The programme covers the development of a large distributed Ku-band Multi-spot Feed Array (LMFA). It accommodates a large number of sparsely distributed and individually optimised feed chains, in a relatively large cluster pattern, and forms part of a multi-spot antenna.

The LMFA is mounted to the spacecraft upper East or West walls supporting an array of feed horns pointed towards one or more deployable reflectors which are mounted to the lower East or West walls.

It consists of all the parts which make up a Multi-feed Antenna (except for the reflector) including:

  • All the necessary waveguide runs which connect between each feed chain and the payload interfaces on the spacecraft.
  • The local support structure, which supports each feed chain, and the waveguide runs.
  • The thermal control system for the cluster.
  • The framework of struts (or other intermediate structure) which links it back to the spacecraft structural interface. 
  • The feed chain assemblies (Horn, OMT, transitions and filters)

The LMFA provides the necessary environmental control and alignment of each feed chain, sufficient to ensure the correct functioning of the complete feed array.

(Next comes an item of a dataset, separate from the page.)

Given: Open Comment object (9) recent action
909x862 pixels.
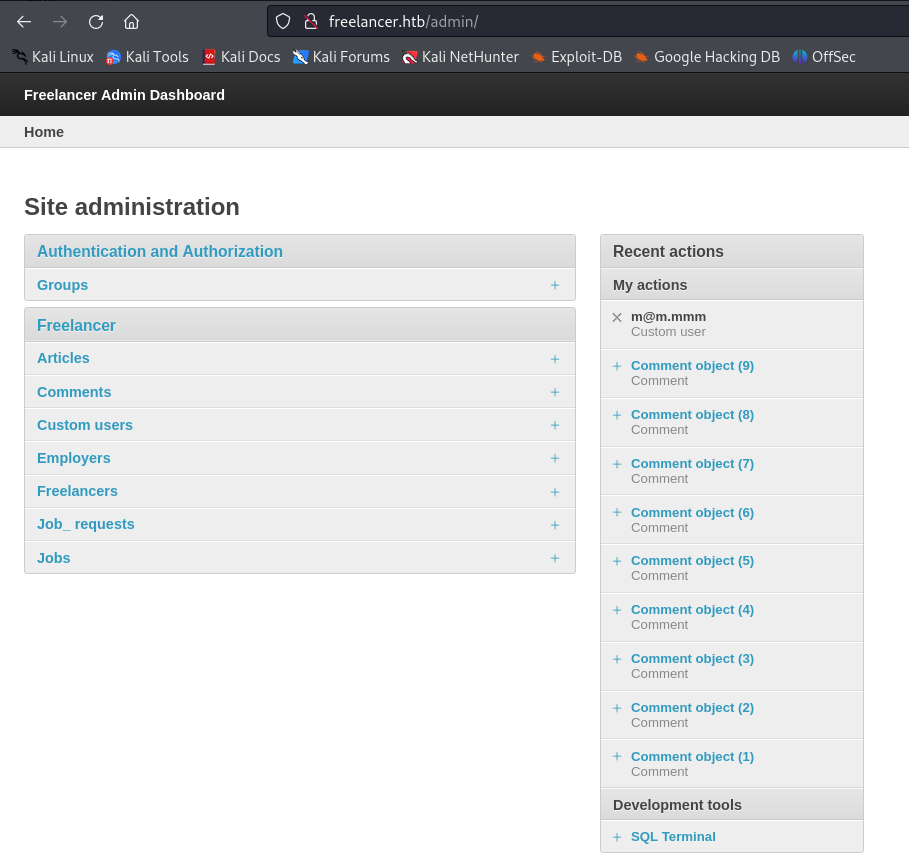Looking at the screenshot, I should click(x=692, y=366).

The LMFA product cannot be a single universal design which meets the needs of all future missions, since the layout and scale of these multi-beam feed arrays varies significantly from mission to mission, dependent on the complexity of the coverage requirements of each customer. For this development work the commercial programme requirements defines the design of the LMFA but through the use of innovative design approaches, this design can be easily adapted for other future missions.

Plan

The LMFA project encompasses a flight standard model for a commercial programme incorporating the build and test of a PFM unit. Building a PFM on a flight programme gives in-flight heritage for the design.

Activities cover:-

  • Generation of the LMFA structure design.
  • All generic development activities
  • Manufacturing and assembly
  • Testing to PFM levels

Nominal test levels for the key mechanical and thermal tests are the ‘qualification levels’ for the Eurostar E3000 spacecraft extracted from the mechanical and thermal specifications. As usual for a proto-flight model, mechanical test durations will be half of the usual test durations defined for qualification.